**Task to complete**
Rewrite the data below with every "screenshot" changed to "image" and everything else left as it is. Leave out the pictures.

BEGIN

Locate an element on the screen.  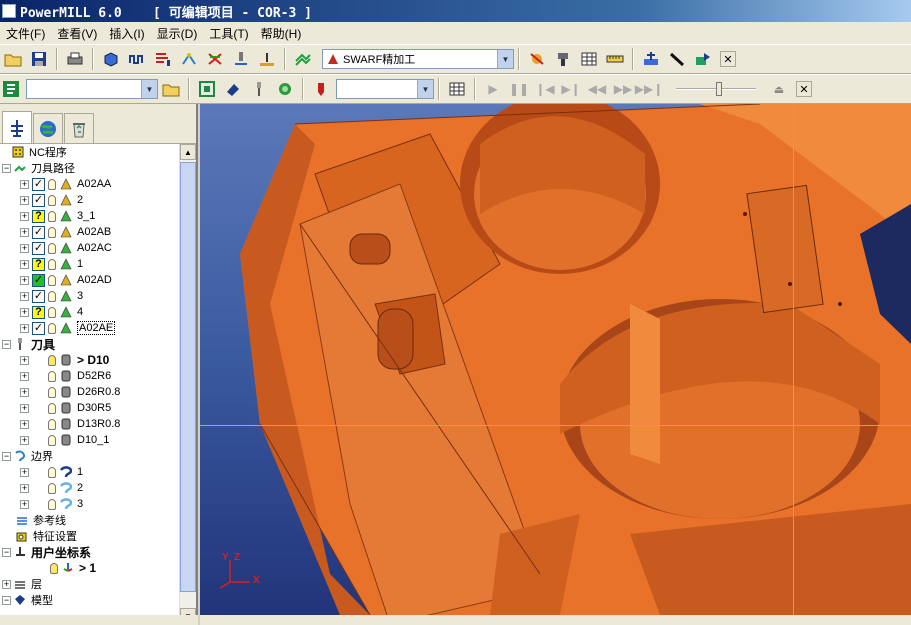
speed-slider is located at coordinates (721, 89).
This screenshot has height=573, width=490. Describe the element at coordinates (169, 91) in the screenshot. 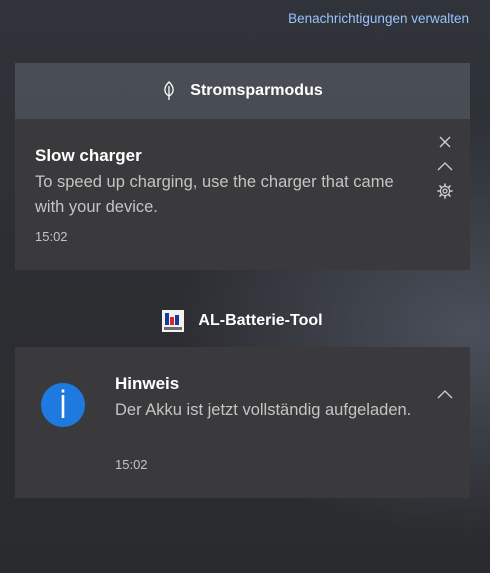

I see `leaf-icon` at that location.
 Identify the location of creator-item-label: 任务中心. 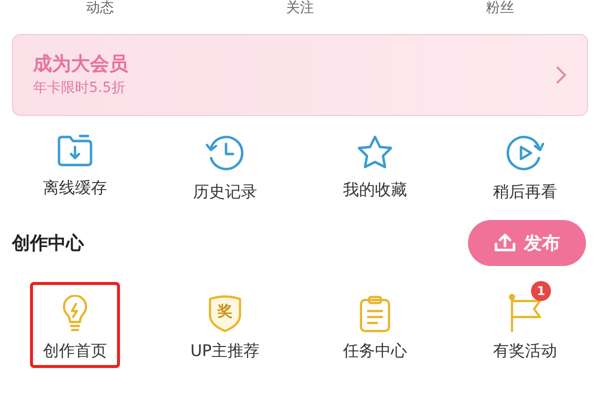
(375, 351).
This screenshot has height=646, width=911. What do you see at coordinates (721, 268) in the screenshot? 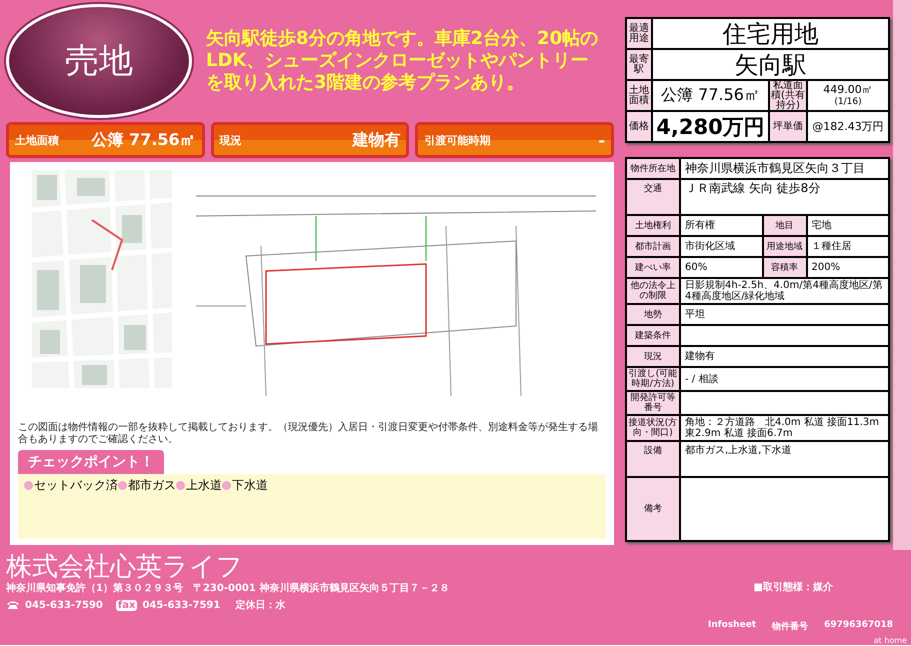
I see `table-cell: 60%` at bounding box center [721, 268].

END

**Result below**
Locate an element on the screen.  
speed-slider is located at coordinates (721, 89).
This image has height=573, width=490. Describe the element at coordinates (169, 91) in the image. 

I see `leaf-icon` at that location.
 Identify the location of creator-item-label: 任务中心. 
(375, 351).
This image has height=646, width=911. What do you see at coordinates (721, 268) in the image? 
I see `table-cell: 60%` at bounding box center [721, 268].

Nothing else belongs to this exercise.